Por otra parte, ya alguna vez he
comentado que alguno de los Santos Padres buscó con ahínco saber cuál fue el
monte misterioso desde el cual el diablo hizo ver a Jesús todos los reinos de
la tierra, y que varios siglos después, cuando nos dimos cuenta de que la
Tierra es redonda, no faltó quien viera en ello una mentira de la Biblia, pues
cómo se podría subir a un monte tan elevado y ver desde allá todos los reinos,
si la Tierra es redonda. Siempre veríamos sólo una parte, pero no todos juntos
en el mismo instante. Pues bien, el meollo de la tentación es precisamente eso:
el diablo quiso llevar a Jesús a un monte tan elevado, pero tan elevado, que no
existe, y así lo tentó invitándolo a fundar toda su obra en una mentira, en
puras apariencias. Jesucristo murió en el monte de la verdad, en la montaña de
la cruz. No quiso calmar su sed con vinagre, ni quiso ahorrarse los dolores con
ningún tipo de meditación. Asumió la verdad del dolor humano con toda su
humilde crudeza, pues la humildad es la verdad.
El domingo pasado una noticia
tremenda sacudió los corazones de toda la cristiandad. Nuestro amadísimo Papa Benedicto anunció su renuncia.
Su decisión no era del todo inesperada, pero ciertamente fue sorpresiva. No era
del todo inesperada si recordamos que hace unos tres años, el Santo Padre
depositó el palio que recibió el día del inicio de su pontificado sobre la urna
de los restos de San Celestino V, el célebre Papa benedictino que también
renunció al pontificado para entregarse a la vida eremítica. Hace poco menos de
dos años, al conmemorarse los ocho siglos del nacimiento de San Celestino, el
Santo Padre Benedicto, dijo: «La santidad, en
efecto, jamás pierde su fuerza atractiva, no cae en el olvido, nunca pasa de
moda; es más, con el tiempo resplandece cada vez con mayor luminosidad,
expresando la perenne tensión del hombre hacia Dios. Así que de la vida de San
Pedro Celestino desearía recoger algunas enseñanzas, válidas también en
nuestros días». El
Santo Padre recordó entonces que San Celestino había descubierto algo que todos
un día debemos descubrir. «Cuanto él
tenía, todo lo que él era, no procedía de sí mismo: le había sido donado, era
gracia […] Lo mismo sirve también para nosotros: todo lo esencial de nuestra
existencia nos ha sido donado sin nuestra aportación. El hecho de que yo viva
no depende de mí; el hecho de que haya habido personas que me introdujeron en
la vida, que me enseñaron qué es amar y ser amados, que me transmitieron la fe
y me abrieron la mirada a Dios: todo es gracia; no es “fabricación propia”. Por
nosotros mismos nada habríamos podido hacer si no nos hubiera sido donado: Dios
nos precede siempre, y en cada vida existe lo bello y lo bueno que podemos
reconocer fácilmente como gracia suya, como rayo de luz de su bondad. Por esto
debemos estar atentos, tener siempre abiertos los “ojos interiores”, los de
nuestro corazón. Y si aprendemos a conocer a Dios en su bondad infinita,
entonces también seremos capaces de ver, con estupor, en nuestra vida —como los
santos— los signos de ese Dios que está siempre cerca, que siempre es bueno con
nosotros, que nos dice: “¡Ten fe en mí!”»
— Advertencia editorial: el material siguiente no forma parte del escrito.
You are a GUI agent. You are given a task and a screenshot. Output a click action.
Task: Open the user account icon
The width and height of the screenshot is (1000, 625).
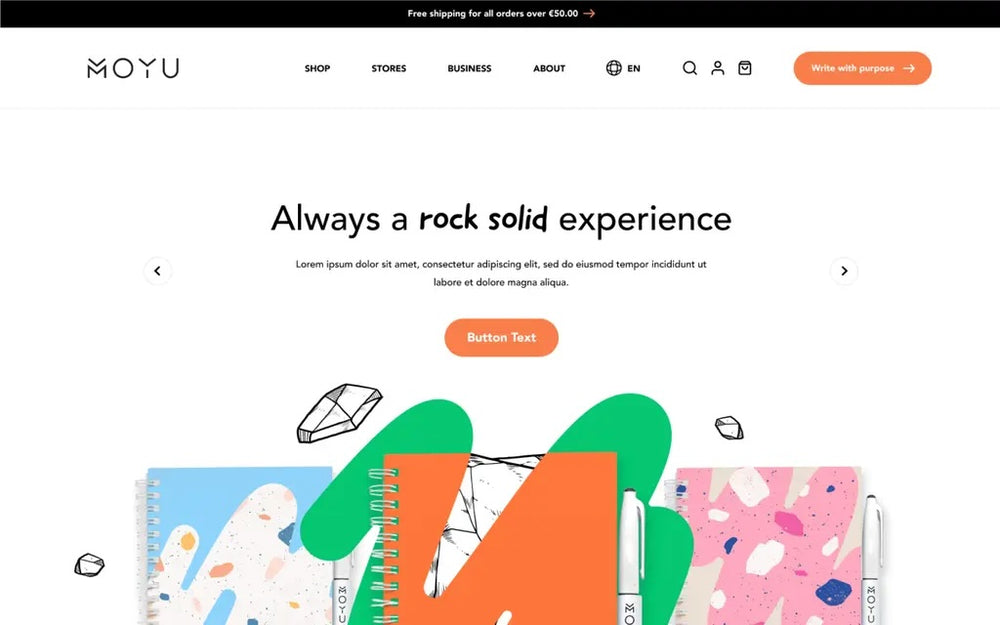[717, 68]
Desde entonces sabíamos que el Santo Padre pensaba
renunciar, como San Celestino. Y es que la vida de un cristiano está siempre
llena de renuncias. A fin de cuentas éste es el arte de vivir y el arte de
amar: saber dejar. Saber que todo nos ha sido donado gratuitamente, y que un
día hemos de dejarlo todo en las manos del único Dueño de toda vida. Recuerdo los funerales del Beato Papa
Juan Pablo II. Un viento rabioso soplaba con fuerza en la plaza de San Pedro. Los
Señores Cardenales con dificultad mantenían sus solideos sobre sus cabezas, y las
páginas del libro abierto de los Evangelios se abrían y cerraban violentamente.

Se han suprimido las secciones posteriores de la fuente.